Ma destinée est de devoir à votre alt . . . royale le rétablissement de ma santé.
Il y a près d'un mois qu'on m'empêche d'écrire mais enfin l'envie d'écrire à mon souverain m'a rendu des forces. Il falloit que je fusse bien mal puisque Les vers que je reçus de Berlin dattez du 26 avril ne purent ranimer mon corps en échauffant mon âme. Cette épître sur la nécessité de remplir le vuide de l'âme par L'Etude est je croi le meilleur ouvrage de vers qui soit sorti de mon Marc Aurele moderne.

C'est ainsi qu'à Berlin à l'ombre du silence
Je consacrois mes jours aux dieux de la science
etc.

Toute cette fin là est achevée et le reste de la pièce brille partout d'étincelles d'imagination. Votre raison a bien de l'esprit, mais il y a encor un de vos enfans qui m'intéresse davantage. C'est la réfutation de Machiavel. Je viens de la relire. Je puis encore une fois assurer votre alt. Royale que c'est un ouvrage nécessaire au genre humain. Je ne vous cacheray point qu'il y a des répétitions et que c'est le plus bel arbre du monde qu'il faut élaguer. Je vous dis la vérité grand prince comme vous méritez qu'on vous la dise, et j'espère que quand vous serez un jour sur le trône vous trouverez des amis qui vous la diront. Vous êtes fait pour être unique en tout genre, et pour goûter un plaisir que les autres sont faits pour ignorer. Mr de Keizerling vous avertira quand par hazard vous aurez passé une journée sans faire des heureux et le cas arrivera rarement. Pour moy je mettray en attendant les points et les virgules à l'Antimachiavel. Je vais profiter de la permission que v. a. R. m'a donnée, j'écris aujourduy à un libraire de Hollande, en attendant qu'il y ait à Berlin une belle imprimerie, et une belle manufacture de papier qui fournisse toutte l'Allemagne.

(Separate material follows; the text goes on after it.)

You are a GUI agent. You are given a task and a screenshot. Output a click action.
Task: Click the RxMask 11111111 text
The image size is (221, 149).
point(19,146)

Je viens d'apprendre dans le moment qu'il y a quelques anciennes brochures imprimées contre le prince de Machiavel. On m'a fait connaître le titre de trois. La première Antimachiavel, la seconde Discours d'état contre Machiavel, le troisième Fragments contre Machiavel. Je serois bien aise de les voir, afin d'en parler s'il en est besoin dans ma préface. Mais ces ouvrages sont probablement fort mauvais, puisqu'ils sont difficiles à trouver. Cela ne retardera en rien L'impression du plus bel ouvrage que je connaisse. Que vous y faites un portrait vray des Français et du gouvernement de France! que le chapître sur les puissances ecclésiastiques est intéressant et fort! la comparaison de la Hollande avec la Russie, les réflexions sur La vanité des grands seigneurs qui sont les souverains en mignature sont des morceaux charmants. Je vais dans l'instant en achever la quatrième lecture, la plume à la main. Cet ouvrage réveille bien en moy l'envie d'achever l'histoire du siècle de Louis 14. Je suis honteux de faire tant de choses frivoles, quand mon prince m'enseigne à en faire de solides.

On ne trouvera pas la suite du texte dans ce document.